In words: the linear (tangential) speed of a point on a rotating body equals its angular velocity multiplied by its distance from the axis of rotation.
🔹 Key Takeaways
- v = ωr — linear velocity = angular velocity × radius.
- ω is measured in rad/s, v in m/s and r in metres.
- For the same ω, points farther from the axis have a higher linear velocity.
- The relation comes from the arc-length equation s = rθ.
Linear Velocity vs Angular Velocity
Linear (tangential) velocity (v) is the rate at which a point moves along its circular path, measured in metres per second (m/s). Angular velocity (ω) is the rate at which the body sweeps out angle about the axis, measured in radians per second (rad/s).
The Relationship: v = ωr (Derivation)
For a point moving on a circle of radius r, the arc length is s = rθ. Differentiating with respect to time t:
ds/dt = r · dθ/dt ⇒ v = ωr
because ds/dt is the linear velocity v and dθ/dt is the angular velocity ω. This single equation links the two.
Units and Conversions
ω must be in radians per second for v = ωr to give v in m/s. To convert from rpm: ω (rad/s) = 2πN/60, where N is revolutions per minute.

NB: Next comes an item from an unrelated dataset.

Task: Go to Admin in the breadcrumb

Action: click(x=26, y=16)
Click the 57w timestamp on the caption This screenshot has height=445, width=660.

Linear vs Angular Velocity — Comparison
| Quantity | Symbol | Unit | Depends on radius? |
|---|---|---|---|
| Linear velocity | v | m/s | Yes (v = ωr) |
| Angular velocity | ω | rad/s | No (same for whole rigid body) |
Worked Example
A wheel of radius 0.5 m rotates at ω = 4 rad/s. The linear velocity of a point on its rim is:
v = ωr = 4 × 0.5 = 2 m/s.
Frequently Asked Questions
What is the relationship between linear and angular velocity?
Linear velocity equals angular velocity times the radius: v = ωr.
What is the formula connecting linear and angular velocity?
v = ωr, where v is linear velocity, ω is angular velocity in rad/s and r is the radius.
What are the units of angular velocity?
Angular velocity is measured in radians per second (rad/s).
Does linear velocity depend on the radius?
Yes. For the same angular velocity, a larger radius gives a larger linear velocity, since v = ωr.